═══ Entries provided

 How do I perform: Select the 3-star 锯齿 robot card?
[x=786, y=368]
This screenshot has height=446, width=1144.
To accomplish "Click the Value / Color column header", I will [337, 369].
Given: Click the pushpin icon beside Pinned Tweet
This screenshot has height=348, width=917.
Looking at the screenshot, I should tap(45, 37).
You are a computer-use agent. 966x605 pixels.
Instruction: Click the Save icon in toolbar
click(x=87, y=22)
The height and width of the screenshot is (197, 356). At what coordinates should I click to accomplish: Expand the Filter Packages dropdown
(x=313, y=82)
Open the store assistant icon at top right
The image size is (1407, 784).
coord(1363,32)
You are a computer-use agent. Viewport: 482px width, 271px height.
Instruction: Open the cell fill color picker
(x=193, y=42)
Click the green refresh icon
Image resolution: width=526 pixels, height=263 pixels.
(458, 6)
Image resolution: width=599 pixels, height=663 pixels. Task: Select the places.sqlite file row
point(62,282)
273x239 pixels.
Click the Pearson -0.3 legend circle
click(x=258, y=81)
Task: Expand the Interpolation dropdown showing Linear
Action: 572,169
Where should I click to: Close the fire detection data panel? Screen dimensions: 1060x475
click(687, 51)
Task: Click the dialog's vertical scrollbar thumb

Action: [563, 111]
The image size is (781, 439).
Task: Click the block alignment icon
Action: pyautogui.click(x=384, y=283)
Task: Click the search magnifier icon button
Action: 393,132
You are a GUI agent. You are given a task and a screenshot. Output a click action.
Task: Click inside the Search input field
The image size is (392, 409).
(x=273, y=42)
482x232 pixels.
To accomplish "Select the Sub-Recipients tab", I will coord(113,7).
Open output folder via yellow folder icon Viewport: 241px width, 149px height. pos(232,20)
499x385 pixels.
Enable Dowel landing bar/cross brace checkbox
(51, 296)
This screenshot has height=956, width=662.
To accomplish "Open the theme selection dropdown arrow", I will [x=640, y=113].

══════

◆ What you will do:
Count the lines in the records above that contain "agent", please, and give the number without any other words.

◆ Task answer:
3